The Aldebert Financial Ecosystem · Compare

Aldebert Diagnostic vs ChatGPT / Claude for finance

ChatGPT and Claude can help with financial explanation and modeling. The Aldebert Diagnostic is doctrine-driven diagnosis on your specific business. AI assistance vs specific diagnostic engagement.

Large language models are useful for financial explanation, template creation, and generic modeling. Owners are correctly discovering that ChatGPT and Claude can help them think through business questions faster than a Google search or a phone call to an accountant. What LLMs cannot do reliably is run diagnostic doctrine on a specific business with the discipline that produces a defensible verdict. The Aldebert Diagnostic is a specific engagement with specific doctrine (MMP, Layer Cake, Working Capital Gap) applied to a specific business with specific numbers. That is a different kind of work from general AI assistance.

The Two Different Questions

ChatGPT / Claude for finance answers: "How can AI help me think through this financial question?"

The Aldebert Diagnostic answers: "What does Aldebert doctrine say about this specific business?"
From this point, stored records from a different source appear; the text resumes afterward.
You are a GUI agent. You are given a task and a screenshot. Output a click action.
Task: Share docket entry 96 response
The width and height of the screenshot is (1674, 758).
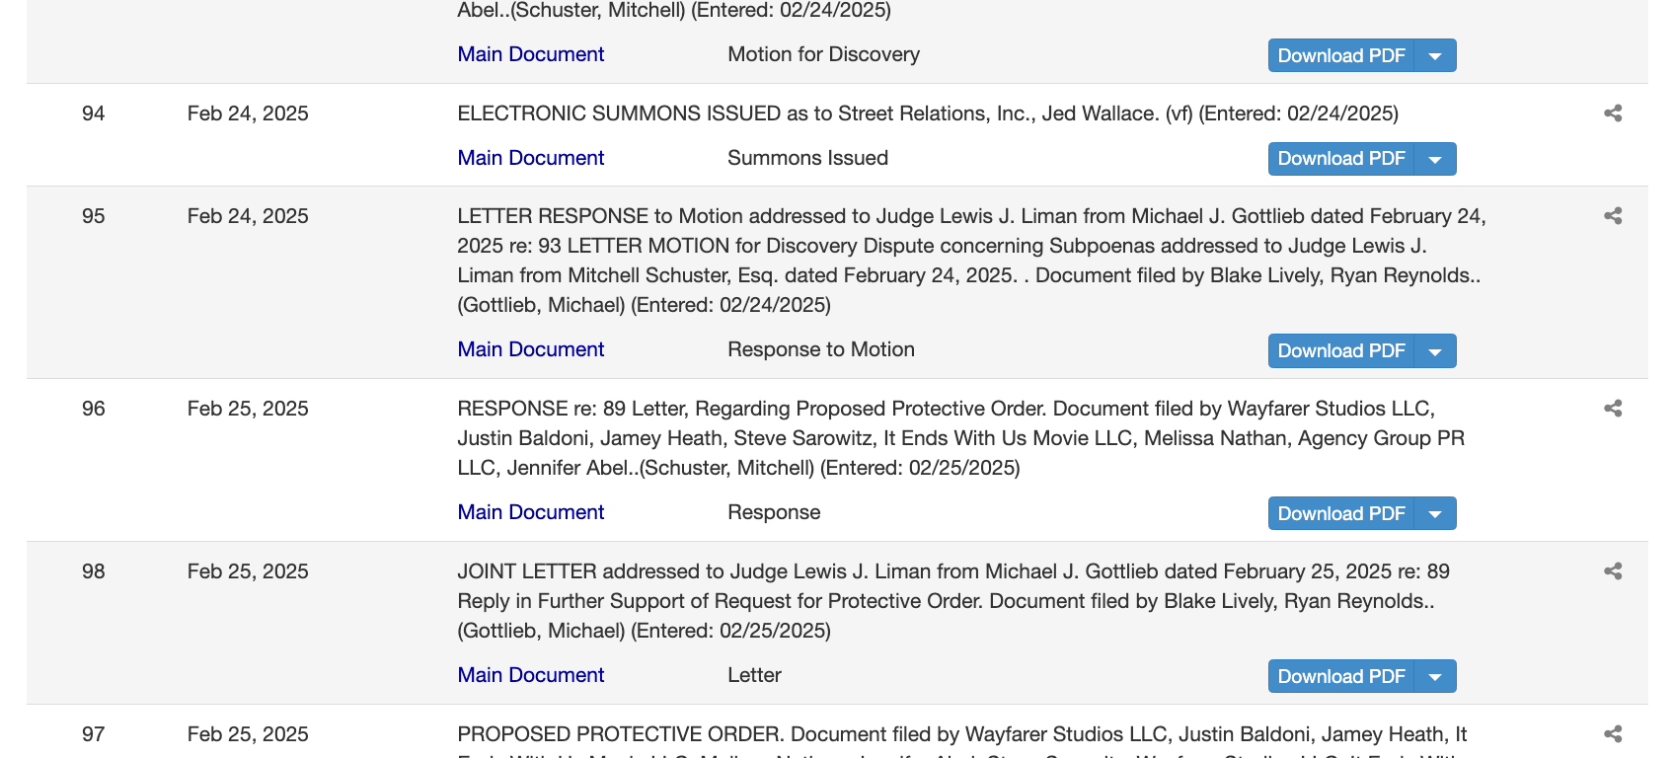(x=1613, y=409)
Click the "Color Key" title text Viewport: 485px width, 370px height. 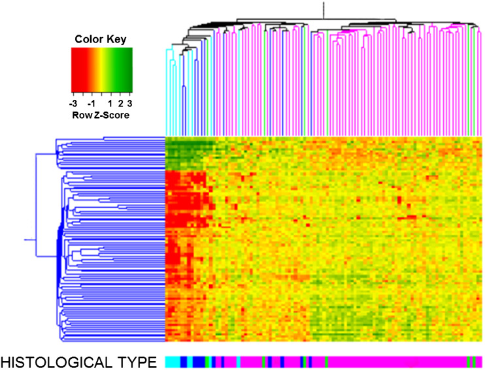click(x=101, y=38)
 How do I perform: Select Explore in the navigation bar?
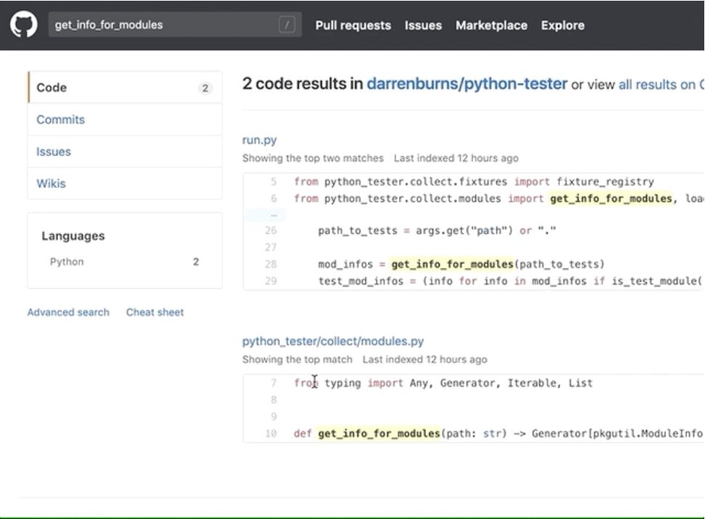tap(562, 25)
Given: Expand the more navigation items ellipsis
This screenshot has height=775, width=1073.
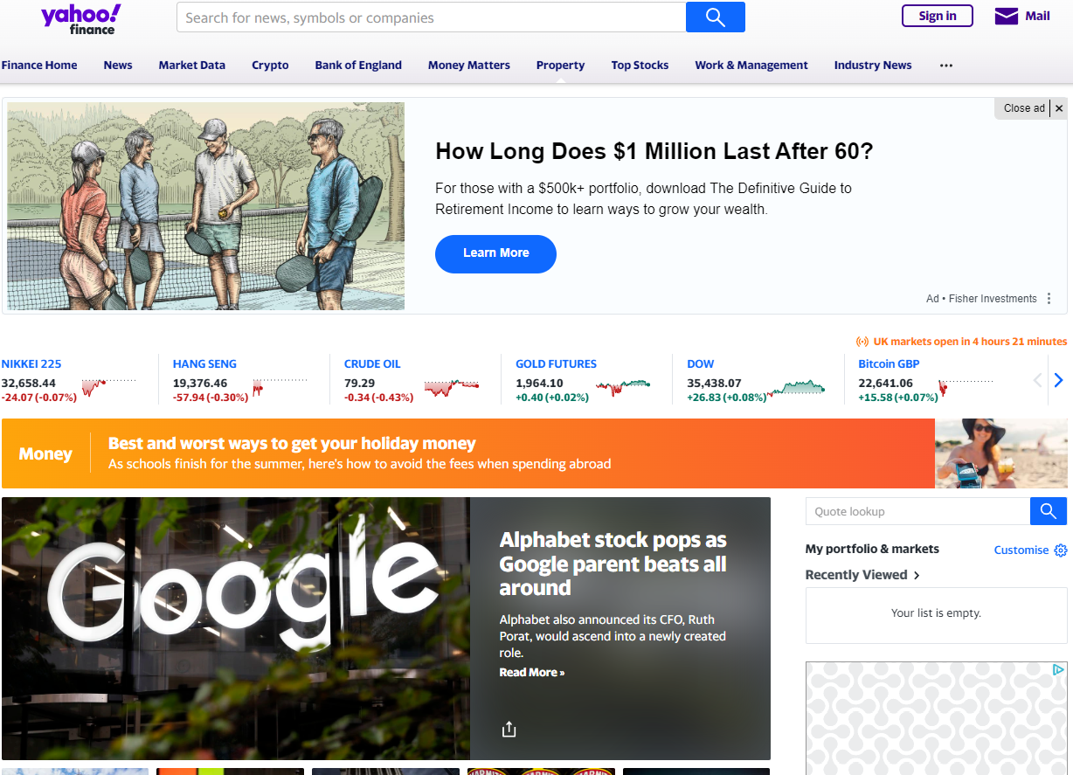Looking at the screenshot, I should 946,66.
Two different questions. Both matter. Confusing them is where owners lose time and money.

Side by Side

ChatGPT / Claude for financeThe Aldebert Diagnostic (RTO + MMP + Layer Cake)
Primary jobGeneral financial assistance and explanationDiagnostic engagement on your business
Specific doctrineWhatever the user prompts forFull Aldebert Financial Ecosystem
Handling of your specific dataUser-uploaded, session-basedDiagnostic engagement with retention
Reliability of financial adviceVariable and unverifiedDoctrine-verified by 26 years of practice
OutputText responses, generated tables, codeWritten 15-page verdict + Layer Cake
Best useLearning concepts, drafting questionsFull diagnostic reading with verdict
Cost$20 per month for consumer tierProject-based engagement fee
AccountabilityNon-attributable AI outputNamed practitioner engagement

What ChatGPT / Claude for finance Does Well

ChatGPT and Claude are legitimately useful for financial education, template creation, and thinking through generic questions. An owner who wants to understand what a Days Sales Outstanding metric is can get a competent explanation faster from an LLM than from most other sources. Owners drafting first-cut spreadsheet templates, learning about basic accounting concepts, or exploring hypothetical scenarios can move faster with LLM assistance. This is real productivity. The tools are here to stay.

What the Aldebert Diagnostic Adds

The Aldebert Diagnostic does something LLMs are not built to do reliably. It applies specific doctrine to specific numbers under professional accountability. When an LLM answers a question about your business, the accountability for the answer is diffuse (the LLM cannot be held professionally responsible; the user chose to trust it). When the Aldebert Diagnostic delivers a verdict, a named practitioner has produced that verdict against the Aldebert doctrine, and the verdict is defensible under professional scrutiny. That accountability layer matters for real financial decisions.

The Doctrine Compliance Test

Ask ChatGPT or Claude: what is Minimum Mandatory Profit for a $2M revenue construction business? The response will be plausible and largely wrong in specifics. MMP has five specific sub-layers that require actual business data to compute. The LLM will generate an approximation from public financial literature.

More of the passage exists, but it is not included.